Les cigarettes de contrebande remontent ensuite vers le Nord, en passant par des territoires désertiques sur lesquels les gouvernements n’arrivent qu’à avoir un contrôle sécuritaire, au mieux partiel, au pire quasi-nul. « A titre d’exemple, on estime que 75 % des cigarettes consommées en Libye seraient illégalement entrées dans ce pays à partir du Sahel », estime Serigne Bamba Gaye, chercheur sur les questions de sécurité et gouvernance en Afrique, dans une étude publiée en 2017. Les cigarettes de contrebande se monnayent même directement contre des armes, affirmait en 2015 Alain Juillet, ancien Directeur général des services secrets français, qui précise que « les circuits remontent depuis le Togo, le Bénin ou la Guinée pour aller jusqu’en Libye » et parfois même en Europe.

 L’urgence d’un système de suivi et de traçabilité indépendant », selon le CNCT

Face à un phénomène devenu endémique et ayant très fortement contribué à la montée en gamme opérationnelle des mouvements criminels, « la nécessité d’un système complètement indépendant des cigarettiers pour suivre les produits de la sortie d’usine jusqu’au lieu de vente s’avère indispensable », affirment les experts du CNCT. Une approche aussi largement partagée par l’Organisation mondiale de la Santé (OMS), dont le Protocole pour éliminer le commerce illicite de tabac précise qu’il est nécessaire que ces systèmes « n’aient (pas) de relations avec l’industrie du tabac et ceux qui représentent les intérêts de l’industrie du tabac que dans la mesure strictement nécessaire ».

Ce qui, pourtant, n’a pas empêché l’Union européenne de s’intéresser à un système controversé, nommé Codentify, initialement développé par Philip Morris International, mais aussi partagé à ses principaux concurrents British American Tobacco, Japan Tobacco International et Imperial Tobacco, selon TobaccoTactics, une plateforme d’informations sur les manœuvres des industriels du tabac proposée par l’Université de Bath (Grande-Bretagne).
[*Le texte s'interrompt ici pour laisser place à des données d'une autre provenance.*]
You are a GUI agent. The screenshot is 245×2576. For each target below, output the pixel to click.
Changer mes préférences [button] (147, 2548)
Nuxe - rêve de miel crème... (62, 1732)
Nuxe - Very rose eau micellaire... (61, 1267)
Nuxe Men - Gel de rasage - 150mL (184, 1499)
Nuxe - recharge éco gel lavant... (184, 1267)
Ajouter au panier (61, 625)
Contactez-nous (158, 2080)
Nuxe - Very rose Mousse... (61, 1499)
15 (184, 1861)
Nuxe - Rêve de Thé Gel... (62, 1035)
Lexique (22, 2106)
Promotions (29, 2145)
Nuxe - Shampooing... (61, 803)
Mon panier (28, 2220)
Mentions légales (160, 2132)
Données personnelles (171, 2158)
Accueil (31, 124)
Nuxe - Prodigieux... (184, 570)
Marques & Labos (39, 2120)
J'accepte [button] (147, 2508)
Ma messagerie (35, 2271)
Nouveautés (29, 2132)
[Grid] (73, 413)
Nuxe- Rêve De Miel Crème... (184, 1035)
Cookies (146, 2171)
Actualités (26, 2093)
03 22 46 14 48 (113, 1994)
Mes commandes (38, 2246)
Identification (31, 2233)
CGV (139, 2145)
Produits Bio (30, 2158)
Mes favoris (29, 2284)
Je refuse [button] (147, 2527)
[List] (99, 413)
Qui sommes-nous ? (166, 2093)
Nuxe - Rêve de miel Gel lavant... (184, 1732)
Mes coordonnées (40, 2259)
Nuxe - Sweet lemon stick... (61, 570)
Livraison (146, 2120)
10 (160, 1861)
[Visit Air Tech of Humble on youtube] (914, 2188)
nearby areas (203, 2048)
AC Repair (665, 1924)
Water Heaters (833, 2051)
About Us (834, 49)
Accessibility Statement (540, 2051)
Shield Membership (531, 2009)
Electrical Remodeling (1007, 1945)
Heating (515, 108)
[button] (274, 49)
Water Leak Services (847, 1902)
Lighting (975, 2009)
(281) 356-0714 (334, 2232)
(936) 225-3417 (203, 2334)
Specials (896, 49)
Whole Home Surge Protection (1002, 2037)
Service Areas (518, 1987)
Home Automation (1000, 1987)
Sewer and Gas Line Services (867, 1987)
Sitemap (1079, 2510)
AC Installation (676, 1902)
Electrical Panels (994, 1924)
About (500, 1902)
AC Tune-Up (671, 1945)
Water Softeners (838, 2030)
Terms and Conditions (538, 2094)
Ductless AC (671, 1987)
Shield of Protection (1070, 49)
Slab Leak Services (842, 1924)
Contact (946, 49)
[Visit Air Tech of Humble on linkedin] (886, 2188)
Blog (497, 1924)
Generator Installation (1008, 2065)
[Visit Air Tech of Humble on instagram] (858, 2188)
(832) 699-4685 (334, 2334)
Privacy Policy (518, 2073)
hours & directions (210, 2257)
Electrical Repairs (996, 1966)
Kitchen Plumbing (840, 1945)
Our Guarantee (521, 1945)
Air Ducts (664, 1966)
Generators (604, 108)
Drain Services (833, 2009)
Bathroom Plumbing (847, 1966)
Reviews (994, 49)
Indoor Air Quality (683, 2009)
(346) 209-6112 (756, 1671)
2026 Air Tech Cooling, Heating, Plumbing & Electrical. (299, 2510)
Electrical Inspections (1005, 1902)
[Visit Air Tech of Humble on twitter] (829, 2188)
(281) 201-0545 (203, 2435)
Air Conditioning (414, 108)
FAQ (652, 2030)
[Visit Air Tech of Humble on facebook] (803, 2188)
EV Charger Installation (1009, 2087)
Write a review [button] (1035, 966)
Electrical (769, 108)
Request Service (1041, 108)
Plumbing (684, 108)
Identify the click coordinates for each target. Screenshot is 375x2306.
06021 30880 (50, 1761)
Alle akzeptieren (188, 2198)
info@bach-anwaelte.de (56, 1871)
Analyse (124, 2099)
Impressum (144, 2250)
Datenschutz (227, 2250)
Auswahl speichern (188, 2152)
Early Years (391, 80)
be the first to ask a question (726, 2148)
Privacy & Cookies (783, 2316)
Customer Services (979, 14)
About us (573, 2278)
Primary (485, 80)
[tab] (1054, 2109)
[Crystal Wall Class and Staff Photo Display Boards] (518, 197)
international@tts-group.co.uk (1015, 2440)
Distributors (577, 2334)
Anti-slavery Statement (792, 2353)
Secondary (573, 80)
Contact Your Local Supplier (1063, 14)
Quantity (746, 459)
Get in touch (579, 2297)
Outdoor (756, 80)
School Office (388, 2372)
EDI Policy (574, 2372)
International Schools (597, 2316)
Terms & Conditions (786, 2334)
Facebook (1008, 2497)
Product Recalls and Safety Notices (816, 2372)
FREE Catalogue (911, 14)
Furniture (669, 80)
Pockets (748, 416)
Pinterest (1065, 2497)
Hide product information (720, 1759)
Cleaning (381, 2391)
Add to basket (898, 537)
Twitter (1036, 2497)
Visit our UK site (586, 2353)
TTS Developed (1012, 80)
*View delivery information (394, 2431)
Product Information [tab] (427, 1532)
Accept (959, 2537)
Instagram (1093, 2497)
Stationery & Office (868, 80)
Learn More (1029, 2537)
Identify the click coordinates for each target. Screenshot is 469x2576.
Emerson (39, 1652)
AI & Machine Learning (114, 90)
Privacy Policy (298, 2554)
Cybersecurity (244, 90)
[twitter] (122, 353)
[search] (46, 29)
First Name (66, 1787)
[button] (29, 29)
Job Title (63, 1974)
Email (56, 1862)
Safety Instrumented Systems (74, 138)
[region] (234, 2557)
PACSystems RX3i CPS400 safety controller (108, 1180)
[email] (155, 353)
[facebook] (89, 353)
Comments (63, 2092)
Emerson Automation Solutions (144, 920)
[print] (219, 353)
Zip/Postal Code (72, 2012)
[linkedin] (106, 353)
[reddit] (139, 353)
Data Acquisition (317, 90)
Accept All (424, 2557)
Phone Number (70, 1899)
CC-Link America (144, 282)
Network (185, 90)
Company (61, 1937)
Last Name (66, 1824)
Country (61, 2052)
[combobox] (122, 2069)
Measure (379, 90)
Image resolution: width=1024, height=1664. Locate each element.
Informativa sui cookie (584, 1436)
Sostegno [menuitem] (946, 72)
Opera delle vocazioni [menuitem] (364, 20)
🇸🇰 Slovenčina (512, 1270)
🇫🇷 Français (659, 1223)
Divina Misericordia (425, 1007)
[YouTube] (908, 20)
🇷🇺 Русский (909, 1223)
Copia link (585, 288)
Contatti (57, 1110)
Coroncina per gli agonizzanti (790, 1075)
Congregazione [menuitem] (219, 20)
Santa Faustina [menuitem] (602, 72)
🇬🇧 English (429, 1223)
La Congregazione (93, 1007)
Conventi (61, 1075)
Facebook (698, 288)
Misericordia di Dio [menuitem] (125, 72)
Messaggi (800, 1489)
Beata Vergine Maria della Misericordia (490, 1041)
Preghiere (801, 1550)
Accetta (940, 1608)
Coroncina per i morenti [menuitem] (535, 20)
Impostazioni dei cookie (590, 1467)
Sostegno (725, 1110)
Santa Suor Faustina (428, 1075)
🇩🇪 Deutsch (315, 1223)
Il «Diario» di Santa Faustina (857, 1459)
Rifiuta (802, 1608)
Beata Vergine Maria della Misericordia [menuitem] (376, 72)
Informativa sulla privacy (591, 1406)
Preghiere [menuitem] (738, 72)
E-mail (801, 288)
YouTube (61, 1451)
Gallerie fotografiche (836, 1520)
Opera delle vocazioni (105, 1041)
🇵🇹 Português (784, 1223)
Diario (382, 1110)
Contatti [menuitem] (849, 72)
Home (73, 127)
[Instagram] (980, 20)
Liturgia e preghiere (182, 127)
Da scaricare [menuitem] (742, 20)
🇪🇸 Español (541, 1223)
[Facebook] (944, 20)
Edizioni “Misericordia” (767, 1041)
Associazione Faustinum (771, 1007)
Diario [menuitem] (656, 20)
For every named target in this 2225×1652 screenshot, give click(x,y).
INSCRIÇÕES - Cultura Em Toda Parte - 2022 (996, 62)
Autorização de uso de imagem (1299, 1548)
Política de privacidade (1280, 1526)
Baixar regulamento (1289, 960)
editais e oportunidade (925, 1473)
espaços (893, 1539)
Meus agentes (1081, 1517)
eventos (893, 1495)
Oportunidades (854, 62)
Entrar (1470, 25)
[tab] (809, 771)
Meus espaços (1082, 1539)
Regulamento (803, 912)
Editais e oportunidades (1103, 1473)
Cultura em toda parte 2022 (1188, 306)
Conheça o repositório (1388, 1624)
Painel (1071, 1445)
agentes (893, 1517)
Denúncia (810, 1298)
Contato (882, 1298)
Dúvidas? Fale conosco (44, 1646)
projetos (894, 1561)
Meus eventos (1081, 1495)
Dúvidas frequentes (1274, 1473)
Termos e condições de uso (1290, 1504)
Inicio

Depuis 2019, la Commission européenne a choisi Dentsu Tracking, qui dénuée d’expérience en traçabilité, avait acheté Blue Infinity, société de services informatiques ayant mis en œuvre Codentify pour Philip Morris sur des centaines de lignes de production de l’industrie du tabac. Aucune baisse de contrebande de tabac n’a d’ailleurs été constatée au sein de l’Union européenne sur cette période, alors même que de nombreux problèmes de « reporting » sur le système ont été établis et remontés à la Commission européenne par plusieurs États membres.

Au niveau africain, aucun système de traçabilité unifié à l’échelle régionale ou sous-régionale n’a encore été déployé, bien que le nombre de fumeurs sur le continent soit appelé à grimper drastiquement dans les années à venir. Dans le même temps, de nombreuses ONG africaines, notamment l’Africain Tobacco Control Alliance (ATCA), alertent sur les manœuvres de l’industrie du tabac qui aspirent à imposer, en Afrique, un système de traçabilité de leur préférence. Cette alerte avait déjà été formulée par la prestigieuse Framework Convention Alliance qui avait explicitement déconseillé aux autres Etats signataires du « Protocole de l’OMS pour éliminer le commerce illicite du tabac » de s’inspirer du modèle européen, au risque d’éveiller de nombreux soupçons sur la gouvernance de ce système.